::: EXTRAIT
J’ai vu en Italie une représentation théâtrale. Elle était interrompue, toutes les quinze minutes, par une promotion publicitaire des marchandises de ceux qui avaient financé la production théâtrale. Est-ce là du théâtre ou une forme mercenaire et aliénante d’activité à travers le théâtre ?

Dans certains pays capitalistes, des « fondations » financent des productions culturelles. Examinez attentivement les œuvres, et concluez si elles contribuent d’une manière ou d’une autre à l’émancipation sociale des citoyens.

Ceci étant dit, si l’État ou un privé proposent une contribution financière ou un lieu de représentation, ils sont les bienvenus, à condition de ne pas rabaisser la production théâtrale à une propagande idéologique ou commerciale lésant les intérêts du peuple.

5. Le contenu des œuvres comme leur forme devraient s’inspirer des meilleures productions internationales, en synthèse créative avec les traditions populaires nationales. Ces œuvres ne serviraient pas à « tuer l’ennui » de personnes repues, en leur fournissant un « divertissement » confortant une « bonne » conscience de privilégiés. Au contraire, depuis les théâtres antiques grecs et chinois, les œuvres dignes de ce nom se caractérisent par leur contribution à une société humaine d’équité et de beauté. Plus de détails sur des propositions concernant le théâtre algérien sont exposées dans mon ouvrage cité, notamment le Livre 5 : Bilan général et perspectives.
::::::
_EXERCICE PROPOSÉ A_. Recopiez le passage de l'extrait commençant par « J’ai vu en Italie » et finissant par « sociale des citoyens. », en remplaçant « marchandises » par « produits ».
La liste qui suit n'a aucun lien avec l'extrait.
::: DONNÉES ENREGISTRÉES
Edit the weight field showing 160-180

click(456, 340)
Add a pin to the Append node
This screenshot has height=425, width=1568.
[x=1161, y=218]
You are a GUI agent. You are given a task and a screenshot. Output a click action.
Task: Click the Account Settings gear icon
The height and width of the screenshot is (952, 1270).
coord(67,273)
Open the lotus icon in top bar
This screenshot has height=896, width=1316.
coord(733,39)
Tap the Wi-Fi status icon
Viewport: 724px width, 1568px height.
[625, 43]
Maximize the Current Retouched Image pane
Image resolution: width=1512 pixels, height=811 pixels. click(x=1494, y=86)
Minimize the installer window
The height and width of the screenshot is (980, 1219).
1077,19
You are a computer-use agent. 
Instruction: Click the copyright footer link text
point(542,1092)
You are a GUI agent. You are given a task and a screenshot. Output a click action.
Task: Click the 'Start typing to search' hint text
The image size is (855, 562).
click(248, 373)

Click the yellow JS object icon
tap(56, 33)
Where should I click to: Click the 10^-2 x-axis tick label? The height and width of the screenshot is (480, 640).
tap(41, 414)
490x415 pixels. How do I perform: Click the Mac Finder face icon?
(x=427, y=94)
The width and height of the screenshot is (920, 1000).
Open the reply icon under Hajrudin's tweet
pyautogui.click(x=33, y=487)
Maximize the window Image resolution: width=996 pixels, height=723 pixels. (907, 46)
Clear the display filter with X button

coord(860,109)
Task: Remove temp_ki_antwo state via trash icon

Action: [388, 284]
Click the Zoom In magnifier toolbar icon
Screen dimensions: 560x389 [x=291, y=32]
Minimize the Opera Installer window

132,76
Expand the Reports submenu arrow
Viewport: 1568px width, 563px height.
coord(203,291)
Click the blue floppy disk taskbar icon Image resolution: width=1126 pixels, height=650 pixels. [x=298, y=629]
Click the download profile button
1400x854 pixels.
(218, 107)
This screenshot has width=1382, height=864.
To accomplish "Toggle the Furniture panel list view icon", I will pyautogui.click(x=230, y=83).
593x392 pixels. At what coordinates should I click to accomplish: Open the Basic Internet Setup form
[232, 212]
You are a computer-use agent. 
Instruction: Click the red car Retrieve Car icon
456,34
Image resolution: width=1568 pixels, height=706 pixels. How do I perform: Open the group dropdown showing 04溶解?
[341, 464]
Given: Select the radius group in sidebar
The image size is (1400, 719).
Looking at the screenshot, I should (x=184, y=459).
::::::
_EXERCICE PROPOSÉ B_. Dans la liste, reprenez intégralement les lignes allant de celle qui contient « Where should I » jusqu'à celle qui contient « pyautogui.click(x=33, y=487) », toutes deux incluses, et multipliez par 0,55 chaque coordonnée donnée dans les réponses, avec un arrondi à l'entier où les demis montent. Ne recopiez que ces lignes.

_RÉPONSE FINALE A_.
J’ai vu en Italie une représentation théâtrale. Elle était interrompue, toutes les quinze minutes, par une promotion publicitaire des produits de ceux qui avaient financé la production théâtrale. Est-ce là du théâtre ou une forme mercenaire et aliénante d’activité à travers le théâtre ?

Dans certains pays capitalistes, des « fondations » financent des productions culturelles. Examinez attentivement les œuvres, et concluez si elles contribuent d’une manière ou d’une autre à l’émancipation sociale des citoyens.

_RÉPONSE FINALE B_.
Where should I click to: Click the 10^-2 x-axis tick label? The height and width of the screenshot is (480, 640).
tap(23, 228)
490x415 pixels. How do I perform: Click the Mac Finder face icon?
(x=235, y=52)
The width and height of the screenshot is (920, 1000).
Open the reply icon under Hajrudin's tweet
pyautogui.click(x=18, y=268)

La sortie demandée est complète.